## TASK DESCRIPTION:
Nothing should be left out. Give all the data again exactly as written.

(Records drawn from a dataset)
********************
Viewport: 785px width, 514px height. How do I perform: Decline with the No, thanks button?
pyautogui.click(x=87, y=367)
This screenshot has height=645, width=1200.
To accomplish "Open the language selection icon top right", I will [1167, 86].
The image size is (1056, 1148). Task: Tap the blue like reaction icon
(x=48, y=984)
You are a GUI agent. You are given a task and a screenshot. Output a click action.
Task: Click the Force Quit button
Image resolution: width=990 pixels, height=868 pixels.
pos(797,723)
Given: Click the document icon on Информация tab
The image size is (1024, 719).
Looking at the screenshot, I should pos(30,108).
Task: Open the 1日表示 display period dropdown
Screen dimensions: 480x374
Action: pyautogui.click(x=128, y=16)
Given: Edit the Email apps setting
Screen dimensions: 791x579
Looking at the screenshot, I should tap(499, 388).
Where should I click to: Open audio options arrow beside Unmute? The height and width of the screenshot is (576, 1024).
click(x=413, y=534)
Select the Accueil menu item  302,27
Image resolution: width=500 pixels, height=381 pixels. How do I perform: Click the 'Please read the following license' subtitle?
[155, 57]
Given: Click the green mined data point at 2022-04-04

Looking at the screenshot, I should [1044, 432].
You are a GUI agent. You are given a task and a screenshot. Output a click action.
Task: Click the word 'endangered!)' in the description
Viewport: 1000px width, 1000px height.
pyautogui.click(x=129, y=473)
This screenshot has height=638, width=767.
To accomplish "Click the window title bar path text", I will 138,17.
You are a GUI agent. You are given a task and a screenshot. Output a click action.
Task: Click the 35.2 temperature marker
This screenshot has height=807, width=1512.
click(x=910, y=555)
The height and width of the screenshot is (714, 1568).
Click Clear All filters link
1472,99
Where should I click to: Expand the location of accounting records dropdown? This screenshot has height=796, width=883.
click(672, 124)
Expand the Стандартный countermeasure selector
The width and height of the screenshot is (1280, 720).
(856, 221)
********************
## WRITTEN RESPONSE:
Viewport: 785px width, 514px height. How do I perform: Decline with the No, thanks button?
pyautogui.click(x=87, y=367)
This screenshot has height=645, width=1200.
To accomplish "Open the language selection icon top right", I will [1167, 86].
The image size is (1056, 1148). Task: Tap the blue like reaction icon
(x=48, y=984)
You are a GUI agent. You are given a task and a screenshot. Output a click action.
Task: Click the Force Quit button
Image resolution: width=990 pixels, height=868 pixels.
pos(797,723)
Given: Click the document icon on Информация tab
The image size is (1024, 719).
Looking at the screenshot, I should pos(30,108).
Task: Open the 1日表示 display period dropdown
Screen dimensions: 480x374
Action: pyautogui.click(x=128, y=16)
Given: Edit the Email apps setting
Screen dimensions: 791x579
Looking at the screenshot, I should tap(499, 388).
Where should I click to: Open audio options arrow beside Unmute? The height and width of the screenshot is (576, 1024).
click(x=413, y=534)
Select the Accueil menu item  302,27
Image resolution: width=500 pixels, height=381 pixels. How do I perform: Click the 'Please read the following license' subtitle?
[155, 57]
Given: Click the green mined data point at 2022-04-04

Looking at the screenshot, I should [1044, 432].
You are a GUI agent. You are given a task and a screenshot. Output a click action.
Task: Click the word 'endangered!)' in the description
Viewport: 1000px width, 1000px height.
pyautogui.click(x=129, y=473)
This screenshot has height=638, width=767.
To accomplish "Click the window title bar path text", I will 138,17.
You are a GUI agent. You are given a task and a screenshot. Output a click action.
Task: Click the 35.2 temperature marker
This screenshot has height=807, width=1512.
click(x=910, y=555)
The height and width of the screenshot is (714, 1568).
Click Clear All filters link
1472,99
Where should I click to: Expand the location of accounting records dropdown? This screenshot has height=796, width=883.
click(672, 124)
Expand the Стандартный countermeasure selector
The width and height of the screenshot is (1280, 720).
(856, 221)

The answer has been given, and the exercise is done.